All records are to be printed exactly as they appear.
+++
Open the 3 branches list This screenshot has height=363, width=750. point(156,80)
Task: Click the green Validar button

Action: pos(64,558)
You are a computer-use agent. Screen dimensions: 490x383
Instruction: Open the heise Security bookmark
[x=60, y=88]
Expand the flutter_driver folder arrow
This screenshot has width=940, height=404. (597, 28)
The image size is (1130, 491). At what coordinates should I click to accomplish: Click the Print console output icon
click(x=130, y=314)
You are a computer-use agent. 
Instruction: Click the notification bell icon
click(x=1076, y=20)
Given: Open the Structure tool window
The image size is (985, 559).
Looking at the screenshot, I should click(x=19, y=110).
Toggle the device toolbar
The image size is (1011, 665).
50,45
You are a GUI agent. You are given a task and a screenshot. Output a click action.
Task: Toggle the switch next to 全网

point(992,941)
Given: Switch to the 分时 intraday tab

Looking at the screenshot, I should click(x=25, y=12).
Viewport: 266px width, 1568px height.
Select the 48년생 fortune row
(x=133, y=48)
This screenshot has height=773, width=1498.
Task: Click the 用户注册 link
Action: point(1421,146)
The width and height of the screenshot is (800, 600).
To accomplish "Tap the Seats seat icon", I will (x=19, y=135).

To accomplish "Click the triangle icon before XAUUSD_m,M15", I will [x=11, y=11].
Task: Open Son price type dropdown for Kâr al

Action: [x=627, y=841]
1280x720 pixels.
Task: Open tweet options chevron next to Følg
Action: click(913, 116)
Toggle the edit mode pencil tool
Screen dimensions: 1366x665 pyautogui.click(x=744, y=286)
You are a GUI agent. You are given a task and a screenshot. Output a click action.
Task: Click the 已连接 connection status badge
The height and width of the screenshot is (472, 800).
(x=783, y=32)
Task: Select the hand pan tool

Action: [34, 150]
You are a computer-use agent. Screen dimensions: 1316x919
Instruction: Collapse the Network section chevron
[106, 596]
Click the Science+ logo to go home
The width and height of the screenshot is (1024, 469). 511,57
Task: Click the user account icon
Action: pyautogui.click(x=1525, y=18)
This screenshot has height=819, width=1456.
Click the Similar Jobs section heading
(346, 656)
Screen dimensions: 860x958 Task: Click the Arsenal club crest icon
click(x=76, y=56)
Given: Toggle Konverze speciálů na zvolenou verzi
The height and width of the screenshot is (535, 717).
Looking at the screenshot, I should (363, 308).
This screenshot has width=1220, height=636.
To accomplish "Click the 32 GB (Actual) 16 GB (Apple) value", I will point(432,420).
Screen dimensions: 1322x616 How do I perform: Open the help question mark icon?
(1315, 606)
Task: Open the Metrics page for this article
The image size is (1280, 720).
+++
(ANSWER TO THE PROBLEM)
Open the 3 branches list This screenshot has height=363, width=750. point(156,80)
Task: Click the green Validar button

Action: pos(64,558)
You are a computer-use agent. Screen dimensions: 490x383
Instruction: Open the heise Security bookmark
[x=60, y=88]
Expand the flutter_driver folder arrow
This screenshot has width=940, height=404. (597, 28)
The image size is (1130, 491). At what coordinates should I click to accomplish: Click the Print console output icon
click(x=130, y=314)
You are a computer-use agent. 
Instruction: Click the notification bell icon
click(x=1076, y=20)
Given: Open the Structure tool window
The image size is (985, 559).
Looking at the screenshot, I should click(x=19, y=110).
Toggle the device toolbar
The image size is (1011, 665).
50,45
You are a GUI agent. You are given a task and a screenshot. Output a click action.
Task: Toggle the switch next to 全网

point(992,941)
Given: Switch to the 分时 intraday tab

Looking at the screenshot, I should click(x=25, y=12).
Viewport: 266px width, 1568px height.
Select the 48년생 fortune row
(x=133, y=48)
This screenshot has height=773, width=1498.
Task: Click the 用户注册 link
Action: point(1421,146)
The width and height of the screenshot is (800, 600).
To accomplish "Tap the Seats seat icon", I will (x=19, y=135).

To accomplish "Click the triangle icon before XAUUSD_m,M15", I will [x=11, y=11].
Task: Open Son price type dropdown for Kâr al

Action: [x=627, y=841]
1280x720 pixels.
Task: Open tweet options chevron next to Følg
Action: click(913, 116)
Toggle the edit mode pencil tool
Screen dimensions: 1366x665 pyautogui.click(x=744, y=286)
You are a GUI agent. You are given a task and a screenshot. Output a click action.
Task: Click the 已连接 connection status badge
The height and width of the screenshot is (472, 800).
(x=783, y=32)
Task: Select the hand pan tool

Action: [34, 150]
You are a computer-use agent. Screen dimensions: 1316x919
Instruction: Collapse the Network section chevron
[106, 596]
Click the Science+ logo to go home
The width and height of the screenshot is (1024, 469). 511,57
Task: Click the user account icon
Action: pyautogui.click(x=1525, y=18)
This screenshot has height=819, width=1456.
Click the Similar Jobs section heading
(346, 656)
Screen dimensions: 860x958 Task: Click the Arsenal club crest icon
click(x=76, y=56)
Given: Toggle Konverze speciálů na zvolenou verzi
The height and width of the screenshot is (535, 717).
Looking at the screenshot, I should (363, 308).
This screenshot has width=1220, height=636.
To accomplish "Click the 32 GB (Actual) 16 GB (Apple) value", I will point(432,420).
Screen dimensions: 1322x616 How do I perform: Open the help question mark icon?
(1315, 606)
Task: Open the Metrics page for this article
The image size is (1280, 720).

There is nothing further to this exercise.